15 November, 2018 - 18:44

Right now Rcpp stands at 1500 reverse-dependencies on CRAN. The graph is on the left depicts the growth of Rcpp usage (as measured by Depends, Imports and LinkingTo, but excluding Suggests) over time. What an amazing few days this has been as we also just marked the tenth anniversary and the big one dot oh release.

Rcpp cleared 300 packages in November 2014. It passed 400 packages in June 2015 (when I only tweeted about it), 500 packages in late October 2015, 600 packages in March 2016, 700 packages last July 2016, 800 packages last October 2016, 900 packages early January 2017,
1000 packages in April 2017, and 1250 packages in November 2018. The chart extends to the very beginning via manually compiled data from CRANberries and checked with crandb. The next part uses manually saved entries. The core (and by far largest) part of the data set was generated semi-automatically via a short script appending updates to a small file-based backend. A list of packages using Rcpp is kept on this page.

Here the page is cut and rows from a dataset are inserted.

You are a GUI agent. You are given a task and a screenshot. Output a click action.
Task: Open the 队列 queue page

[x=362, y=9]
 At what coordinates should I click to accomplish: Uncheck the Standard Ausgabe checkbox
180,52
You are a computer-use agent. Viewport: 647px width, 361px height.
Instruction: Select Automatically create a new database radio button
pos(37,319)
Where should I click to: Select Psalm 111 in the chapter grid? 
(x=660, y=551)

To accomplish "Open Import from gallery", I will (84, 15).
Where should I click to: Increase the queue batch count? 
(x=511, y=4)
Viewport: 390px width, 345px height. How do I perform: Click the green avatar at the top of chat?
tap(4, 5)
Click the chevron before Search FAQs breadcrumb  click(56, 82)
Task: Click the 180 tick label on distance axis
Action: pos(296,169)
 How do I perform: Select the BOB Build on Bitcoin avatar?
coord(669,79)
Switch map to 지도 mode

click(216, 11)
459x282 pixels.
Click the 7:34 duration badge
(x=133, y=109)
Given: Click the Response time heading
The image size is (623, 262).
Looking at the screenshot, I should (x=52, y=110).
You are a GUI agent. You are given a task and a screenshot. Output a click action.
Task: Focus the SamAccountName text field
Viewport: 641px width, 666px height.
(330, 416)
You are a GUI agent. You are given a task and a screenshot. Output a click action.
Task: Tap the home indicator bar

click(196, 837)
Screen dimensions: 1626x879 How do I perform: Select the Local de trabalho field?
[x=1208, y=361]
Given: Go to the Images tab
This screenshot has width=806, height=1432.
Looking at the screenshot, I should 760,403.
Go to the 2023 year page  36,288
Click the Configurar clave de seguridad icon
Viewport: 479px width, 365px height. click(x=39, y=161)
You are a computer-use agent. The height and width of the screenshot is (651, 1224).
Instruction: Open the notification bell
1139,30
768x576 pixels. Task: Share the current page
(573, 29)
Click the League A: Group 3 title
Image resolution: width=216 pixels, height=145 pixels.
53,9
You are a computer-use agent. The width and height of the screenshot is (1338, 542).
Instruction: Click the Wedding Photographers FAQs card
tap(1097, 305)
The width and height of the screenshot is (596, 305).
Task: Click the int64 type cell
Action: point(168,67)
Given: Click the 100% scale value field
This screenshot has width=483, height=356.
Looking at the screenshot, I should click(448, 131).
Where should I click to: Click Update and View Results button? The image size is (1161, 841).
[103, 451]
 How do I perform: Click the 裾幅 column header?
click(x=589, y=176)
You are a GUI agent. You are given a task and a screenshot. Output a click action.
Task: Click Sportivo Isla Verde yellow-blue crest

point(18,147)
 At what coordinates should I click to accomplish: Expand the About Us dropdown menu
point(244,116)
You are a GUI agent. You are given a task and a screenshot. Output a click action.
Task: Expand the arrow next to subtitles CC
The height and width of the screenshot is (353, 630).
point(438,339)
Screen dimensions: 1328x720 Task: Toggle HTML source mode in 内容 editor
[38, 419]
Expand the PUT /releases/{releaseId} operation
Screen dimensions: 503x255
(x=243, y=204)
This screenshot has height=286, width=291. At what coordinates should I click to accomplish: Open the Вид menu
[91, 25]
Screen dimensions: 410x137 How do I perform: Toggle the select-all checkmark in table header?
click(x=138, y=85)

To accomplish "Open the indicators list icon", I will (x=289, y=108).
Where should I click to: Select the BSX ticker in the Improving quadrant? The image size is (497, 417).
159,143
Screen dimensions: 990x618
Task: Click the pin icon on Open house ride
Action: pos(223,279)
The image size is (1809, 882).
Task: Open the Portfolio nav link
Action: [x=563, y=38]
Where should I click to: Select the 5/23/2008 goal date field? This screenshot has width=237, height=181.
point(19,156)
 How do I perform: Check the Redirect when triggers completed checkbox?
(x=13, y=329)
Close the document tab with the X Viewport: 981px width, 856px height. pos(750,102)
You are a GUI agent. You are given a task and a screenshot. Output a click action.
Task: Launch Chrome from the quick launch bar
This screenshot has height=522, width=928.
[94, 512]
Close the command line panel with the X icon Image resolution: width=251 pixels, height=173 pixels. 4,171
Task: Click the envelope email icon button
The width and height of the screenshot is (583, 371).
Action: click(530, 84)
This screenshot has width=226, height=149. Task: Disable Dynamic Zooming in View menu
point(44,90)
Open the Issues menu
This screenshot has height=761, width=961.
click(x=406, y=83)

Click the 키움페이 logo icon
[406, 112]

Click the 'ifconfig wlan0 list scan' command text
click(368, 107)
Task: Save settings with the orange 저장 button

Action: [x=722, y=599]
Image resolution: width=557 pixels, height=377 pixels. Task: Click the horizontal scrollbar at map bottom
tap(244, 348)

Also displayed in the graph is the relative proportion of CRAN packages using Rcpp. The four per-cent hurdle was cleared just before useR! 2014 where I showed a similar graph (as two distinct graphs) in my invited talk. We passed five percent in December of 2014, six percent July of 2015, seven percent just before Christmas 2015, eight percent last summer, nine percent mid-December 2016, cracked ten percent in the summer of 2017 and eleven percent this year. We are currently at 11.199 percent or just over one in nine packages. There is more detail in the chart: how CRAN seems to be pushing back more and removing more aggressively (which my CRANberries tracks but not in as much detail as it could), how the growth of Rcpp seems to be slowing somewhat outright and even more so as a proportion of CRAN – just like every growth curve should, eventually. But we leave all that for another time.

1500 user packages is pretty mind-boggling. We can use the progression of CRAN itself compiled by Henrik in a series of posts and emails to the main development mailing list. Not that long ago CRAN itself did not have 1500 packages, and here we are at almost 13400 with Rcpp at 11.2% and still growing (albeit slightly more slowly). Amazeballs.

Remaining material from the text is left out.